- [WORK ORDER]:
The answer must consist solely of the lines from the one containing "Given: Activate the Hand tool" to the end of the entries below, repeated exactly.

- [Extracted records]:
□ □ □ □ □
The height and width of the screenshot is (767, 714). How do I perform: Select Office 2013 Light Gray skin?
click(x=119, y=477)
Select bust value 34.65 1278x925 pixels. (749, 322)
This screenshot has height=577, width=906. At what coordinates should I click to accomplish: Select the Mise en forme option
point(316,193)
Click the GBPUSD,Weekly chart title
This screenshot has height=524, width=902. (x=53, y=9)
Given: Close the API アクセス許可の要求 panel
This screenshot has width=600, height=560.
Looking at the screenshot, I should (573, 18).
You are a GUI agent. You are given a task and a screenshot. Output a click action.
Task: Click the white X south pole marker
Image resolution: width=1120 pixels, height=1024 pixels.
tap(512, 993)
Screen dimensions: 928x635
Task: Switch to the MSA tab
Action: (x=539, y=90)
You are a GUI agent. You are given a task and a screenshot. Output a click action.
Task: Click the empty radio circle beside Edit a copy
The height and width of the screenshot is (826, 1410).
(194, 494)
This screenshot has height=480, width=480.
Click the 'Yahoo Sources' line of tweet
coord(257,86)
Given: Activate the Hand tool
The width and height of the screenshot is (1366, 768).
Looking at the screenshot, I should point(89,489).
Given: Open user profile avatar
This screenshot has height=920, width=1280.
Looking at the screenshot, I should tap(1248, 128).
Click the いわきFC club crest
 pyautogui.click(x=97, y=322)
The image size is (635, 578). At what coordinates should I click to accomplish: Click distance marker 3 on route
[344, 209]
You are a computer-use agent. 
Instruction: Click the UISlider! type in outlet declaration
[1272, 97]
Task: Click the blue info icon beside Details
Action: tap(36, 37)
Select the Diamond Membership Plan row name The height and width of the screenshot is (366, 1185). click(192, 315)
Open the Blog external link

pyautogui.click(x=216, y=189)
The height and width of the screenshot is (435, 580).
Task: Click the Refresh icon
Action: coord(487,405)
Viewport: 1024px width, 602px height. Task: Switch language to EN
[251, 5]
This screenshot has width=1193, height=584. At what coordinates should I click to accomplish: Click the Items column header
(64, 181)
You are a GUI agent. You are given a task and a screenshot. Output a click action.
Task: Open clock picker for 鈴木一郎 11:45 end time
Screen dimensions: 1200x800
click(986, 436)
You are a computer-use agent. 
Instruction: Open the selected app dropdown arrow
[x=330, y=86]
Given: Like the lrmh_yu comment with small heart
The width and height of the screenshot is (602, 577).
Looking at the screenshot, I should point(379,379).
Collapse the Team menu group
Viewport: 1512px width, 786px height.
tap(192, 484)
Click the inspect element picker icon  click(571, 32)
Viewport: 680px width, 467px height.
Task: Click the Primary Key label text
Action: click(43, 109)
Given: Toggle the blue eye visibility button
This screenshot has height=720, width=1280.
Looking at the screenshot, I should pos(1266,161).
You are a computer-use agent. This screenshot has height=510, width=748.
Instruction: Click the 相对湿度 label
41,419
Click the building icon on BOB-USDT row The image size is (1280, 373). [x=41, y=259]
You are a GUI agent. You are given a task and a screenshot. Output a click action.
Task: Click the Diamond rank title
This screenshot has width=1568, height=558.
□ □ □ □ □
- [WRITTEN ANSWER]:
Given: Activate the Hand tool
The width and height of the screenshot is (1366, 768).
Looking at the screenshot, I should point(89,489).
Given: Open user profile avatar
This screenshot has height=920, width=1280.
Looking at the screenshot, I should tap(1248, 128).
Click the いわきFC club crest
 pyautogui.click(x=97, y=322)
The image size is (635, 578). At what coordinates should I click to accomplish: Click distance marker 3 on route
[344, 209]
You are a computer-use agent. 
Instruction: Click the UISlider! type in outlet declaration
[1272, 97]
Task: Click the blue info icon beside Details
Action: tap(36, 37)
Select the Diamond Membership Plan row name The height and width of the screenshot is (366, 1185). click(192, 315)
Open the Blog external link

pyautogui.click(x=216, y=189)
The height and width of the screenshot is (435, 580).
Task: Click the Refresh icon
Action: coord(487,405)
Viewport: 1024px width, 602px height. Task: Switch language to EN
[251, 5]
This screenshot has width=1193, height=584. At what coordinates should I click to accomplish: Click the Items column header
(64, 181)
You are a GUI agent. You are given a task and a screenshot. Output a click action.
Task: Open clock picker for 鈴木一郎 11:45 end time
Screen dimensions: 1200x800
click(986, 436)
You are a computer-use agent. 
Instruction: Open the selected app dropdown arrow
[x=330, y=86]
Given: Like the lrmh_yu comment with small heart
The width and height of the screenshot is (602, 577).
Looking at the screenshot, I should point(379,379).
Collapse the Team menu group
Viewport: 1512px width, 786px height.
tap(192, 484)
Click the inspect element picker icon  click(571, 32)
Viewport: 680px width, 467px height.
Task: Click the Primary Key label text
Action: click(43, 109)
Given: Toggle the blue eye visibility button
This screenshot has height=720, width=1280.
Looking at the screenshot, I should pos(1266,161).
You are a computer-use agent. This screenshot has height=510, width=748.
Instruction: Click the 相对湿度 label
41,419
Click the building icon on BOB-USDT row The image size is (1280, 373). [x=41, y=259]
You are a GUI agent. You are given a task and a screenshot. Output a click action.
Task: Click the Diamond rank title
This screenshot has width=1568, height=558.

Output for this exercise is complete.